## Objective
Reproduce the passage from the foresight article word for word, between "As discussed earlier, localized" and "diversity and openness.", inclusive.

## Article
________________

Current global processes, for example social stratification under capitalist globalization and the production of ecological risk within post-industrial development, create greater conditions for the politicization of foresight projects. New approaches to foresight which twine physical embodiment with virtual networks may augur new types of emergent foresight action networks. These action networks may emerge to contest short-term political decision-making, or be deliberative 'town halls on-the-move'. We may also imagine a ‘foresight swarm’, which would be a locally instantiated action-network which could emerge rapidly to promote, contest, or develop a future(s), consistent with Arguilla and Ronfeldt’s original conception of the network as a locale of netwar, which noted the ability of networks to act as a ‘swarm’ attacking a particular target from many angles and in many ways (Arquilla, 1999; Hardt, 2004). ‘Foresight swarms’ would be actors countering institutional or market short termism and extending social foresight aims.

As discussed earlier, localized replication can include the franchise or the rhizome–mode. Both offer great potential for foresight. A franchise can enable locales to draw on powerful foresight platforms, such as IFTF’s Foresight Engine. Alternatively, via mobile networking, publically open foresight approaches, which engage local populations in discrete events or on-going inquiry, could become rhizomatic. The potential for localization can be latent until particular strategies are adopted and conditions met. For examples an organizing template can help to spread the franchise, while a vision, target or telos can form the basis of rhizomatic expression. This points us towards adapting existing, and building new, methods which integrate the physical and virtual via foresight methodologies, while allowing localized permutations, diversity and openness.

________________

## Dataset excerpts
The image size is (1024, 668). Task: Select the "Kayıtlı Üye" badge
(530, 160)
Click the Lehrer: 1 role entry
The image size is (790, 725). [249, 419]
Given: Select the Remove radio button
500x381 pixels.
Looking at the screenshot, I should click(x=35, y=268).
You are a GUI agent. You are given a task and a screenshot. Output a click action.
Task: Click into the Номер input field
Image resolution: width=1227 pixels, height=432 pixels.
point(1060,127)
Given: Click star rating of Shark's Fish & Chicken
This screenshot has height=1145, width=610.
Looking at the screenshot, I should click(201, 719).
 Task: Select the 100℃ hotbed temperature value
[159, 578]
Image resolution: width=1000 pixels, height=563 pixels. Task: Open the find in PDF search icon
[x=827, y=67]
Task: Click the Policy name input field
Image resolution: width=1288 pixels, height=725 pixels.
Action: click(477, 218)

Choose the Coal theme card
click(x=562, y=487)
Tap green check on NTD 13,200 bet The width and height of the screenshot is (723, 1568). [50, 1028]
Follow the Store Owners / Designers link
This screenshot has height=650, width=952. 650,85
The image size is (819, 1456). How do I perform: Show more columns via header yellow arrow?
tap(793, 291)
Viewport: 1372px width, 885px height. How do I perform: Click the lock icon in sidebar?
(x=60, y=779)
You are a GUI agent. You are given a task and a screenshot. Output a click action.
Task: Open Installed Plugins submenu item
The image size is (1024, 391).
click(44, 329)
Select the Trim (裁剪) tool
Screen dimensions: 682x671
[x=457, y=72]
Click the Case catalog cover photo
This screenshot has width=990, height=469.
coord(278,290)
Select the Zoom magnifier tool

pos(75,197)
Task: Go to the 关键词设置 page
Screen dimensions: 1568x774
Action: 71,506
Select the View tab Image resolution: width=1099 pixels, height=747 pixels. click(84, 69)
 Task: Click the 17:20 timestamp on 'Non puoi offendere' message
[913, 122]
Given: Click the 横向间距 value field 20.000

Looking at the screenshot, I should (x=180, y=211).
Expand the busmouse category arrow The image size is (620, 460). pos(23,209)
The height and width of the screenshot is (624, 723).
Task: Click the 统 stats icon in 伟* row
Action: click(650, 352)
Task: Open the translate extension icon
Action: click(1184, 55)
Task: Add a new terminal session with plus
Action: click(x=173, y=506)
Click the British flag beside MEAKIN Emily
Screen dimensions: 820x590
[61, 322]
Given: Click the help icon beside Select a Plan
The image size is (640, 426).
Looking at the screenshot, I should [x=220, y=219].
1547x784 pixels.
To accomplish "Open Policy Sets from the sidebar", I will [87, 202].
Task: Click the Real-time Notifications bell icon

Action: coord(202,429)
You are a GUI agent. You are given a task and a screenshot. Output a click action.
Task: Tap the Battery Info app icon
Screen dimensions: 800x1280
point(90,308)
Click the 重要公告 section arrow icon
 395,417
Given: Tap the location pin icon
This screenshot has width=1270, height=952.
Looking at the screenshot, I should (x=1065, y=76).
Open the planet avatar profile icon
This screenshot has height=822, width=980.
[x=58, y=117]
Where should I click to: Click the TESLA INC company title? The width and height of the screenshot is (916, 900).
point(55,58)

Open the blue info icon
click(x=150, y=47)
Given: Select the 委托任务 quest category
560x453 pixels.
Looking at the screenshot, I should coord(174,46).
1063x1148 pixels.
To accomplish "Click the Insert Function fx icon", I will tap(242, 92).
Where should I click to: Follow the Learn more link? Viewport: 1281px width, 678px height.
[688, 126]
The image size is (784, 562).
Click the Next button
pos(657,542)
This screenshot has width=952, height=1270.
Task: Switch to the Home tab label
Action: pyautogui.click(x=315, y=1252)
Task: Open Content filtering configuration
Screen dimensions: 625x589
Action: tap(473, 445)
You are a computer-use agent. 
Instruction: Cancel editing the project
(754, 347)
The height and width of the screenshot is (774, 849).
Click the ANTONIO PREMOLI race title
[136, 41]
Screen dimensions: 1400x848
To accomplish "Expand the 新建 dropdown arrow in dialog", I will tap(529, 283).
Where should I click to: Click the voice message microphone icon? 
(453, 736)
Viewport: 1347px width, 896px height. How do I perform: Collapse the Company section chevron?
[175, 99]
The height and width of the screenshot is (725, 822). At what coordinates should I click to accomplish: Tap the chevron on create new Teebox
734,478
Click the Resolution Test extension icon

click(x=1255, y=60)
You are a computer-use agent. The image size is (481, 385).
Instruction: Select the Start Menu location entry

________________

## Answer
As discussed earlier, localized replication can include the franchise or the rhizome–mode. Both offer great potential for foresight. A franchise can enable locales to draw on powerful foresight platforms, such as IFTF’s Foresight Engine. Alternatively, via mobile networking, publically open foresight approaches, which engage local populations in discrete events or on-going inquiry, could become rhizomatic. The potential for localization can be latent until particular strategies are adopted and conditions met. For examples an organizing template can help to spread the franchise, while a vision, target or telos can form the basis of rhizomatic expression. This points us towards adapting existing, and building new, methods which integrate the physical and virtual via foresight methodologies, while allowing localized permutations, diversity and openness.